Laccase (EC 1.10.3.2) is a widespread cuproenzyme able to oxidize various types of phenols and similar aromatic compounds through a one-electron transfer mechanism. The enzyme has already found its way into the market as a biocatalyst. Because of its ability to be paired by electron mediators, the expectation for employing laccases in versatile processes is very high. There are a few spectrophotometric methods for assaying the laccase activity; however, all of them are based on the formation of product(s) resulting from the enzymatic and inevitable succeeding chemical reactions. Use of diazo derivatives of guaiacol (DdG) was developed as a new spectrophotometric method based on substrate depletion allowing direct assessment of enzyme activity has been introduced. This method allows accurate comprehensive kinetic studies of laccases and provides reliable information about the quality of docking of different substrates or one substrate to the active sites of different laccases. Using this method, the kinetic parameters of various DdG carrying different electron donating and withdrawing substituents were used to assay laccase from Neurospora crassa. 2-Methoxy-4-[(4-phenyl)azo]-phenol (K(m) = 93.5 μM and V = 1.98 μM/min) was identified as an appropriate substrate for the accurate and routine spectrophotometric based assay of laccases.

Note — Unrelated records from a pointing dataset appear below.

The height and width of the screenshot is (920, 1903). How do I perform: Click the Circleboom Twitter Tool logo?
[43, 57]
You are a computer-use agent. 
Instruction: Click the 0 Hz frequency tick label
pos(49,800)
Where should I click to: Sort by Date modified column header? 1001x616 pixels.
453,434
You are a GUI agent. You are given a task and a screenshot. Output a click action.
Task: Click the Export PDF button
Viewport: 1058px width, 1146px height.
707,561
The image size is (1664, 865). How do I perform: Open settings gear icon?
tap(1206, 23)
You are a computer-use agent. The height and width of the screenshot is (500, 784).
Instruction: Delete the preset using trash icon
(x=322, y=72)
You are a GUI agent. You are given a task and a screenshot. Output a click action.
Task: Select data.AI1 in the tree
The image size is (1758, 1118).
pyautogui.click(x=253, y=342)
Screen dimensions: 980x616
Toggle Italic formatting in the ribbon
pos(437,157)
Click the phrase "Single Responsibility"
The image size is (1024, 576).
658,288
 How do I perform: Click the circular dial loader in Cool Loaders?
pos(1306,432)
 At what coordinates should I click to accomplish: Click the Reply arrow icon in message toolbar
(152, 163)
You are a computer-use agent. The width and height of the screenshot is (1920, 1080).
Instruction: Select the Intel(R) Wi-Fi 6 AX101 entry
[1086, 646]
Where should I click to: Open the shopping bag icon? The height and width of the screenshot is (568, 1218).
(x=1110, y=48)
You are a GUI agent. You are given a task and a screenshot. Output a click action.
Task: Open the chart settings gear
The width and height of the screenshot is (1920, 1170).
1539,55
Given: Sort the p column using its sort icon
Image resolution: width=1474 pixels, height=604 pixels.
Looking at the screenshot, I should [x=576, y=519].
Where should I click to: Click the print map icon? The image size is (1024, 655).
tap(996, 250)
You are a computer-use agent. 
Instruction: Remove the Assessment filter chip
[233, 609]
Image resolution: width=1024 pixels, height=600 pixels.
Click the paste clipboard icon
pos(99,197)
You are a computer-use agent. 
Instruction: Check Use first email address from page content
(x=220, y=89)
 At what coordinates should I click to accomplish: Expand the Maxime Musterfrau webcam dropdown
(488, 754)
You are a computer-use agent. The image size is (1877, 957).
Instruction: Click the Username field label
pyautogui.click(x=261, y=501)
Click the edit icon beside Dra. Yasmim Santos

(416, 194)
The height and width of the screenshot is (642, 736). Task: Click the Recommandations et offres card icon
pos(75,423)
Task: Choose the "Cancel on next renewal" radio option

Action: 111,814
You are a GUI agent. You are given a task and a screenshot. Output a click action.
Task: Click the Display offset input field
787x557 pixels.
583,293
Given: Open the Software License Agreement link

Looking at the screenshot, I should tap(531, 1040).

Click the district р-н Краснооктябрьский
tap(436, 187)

漆酶(EC 1.10.3.2)是一种广泛存在的铜酶,能够通过单电子转移机制氧化各种类型的酚类和类似的芳香族化合物。该酶已作为生物催化剂进入市场。由于其能够与电子介体配对,因此人们对在多功能过程中使用漆酶的期望非常高。有几种分光光度法可用于测定漆酶活性;然而,所有这些方法都是基于酶促和不可避免的后续化学反应形成的产物。开发了愈创木酚重氮衍生物(DdG)作为一种新的分光光度法,基于底物消耗,允许直接评估酶活性。该方法允许对漆酶进行准确全面的动力学研究,并提供有关不同底物或一个底物与不同漆酶的活性位点对接质量的可靠信息。使用该方法,对具有不同给电子和吸电子取代基的各种携带 DdG 的动力学参数进行了测定,以测定粗糙脉孢菌中的漆酶。2-甲氧基-4-[(4-苯基)偶氮]-苯酚(K(m) = 93.5 μM 和 V = 1.98 μM/min)被鉴定为用于准确和常规分光光度法测定漆酶的合适底物。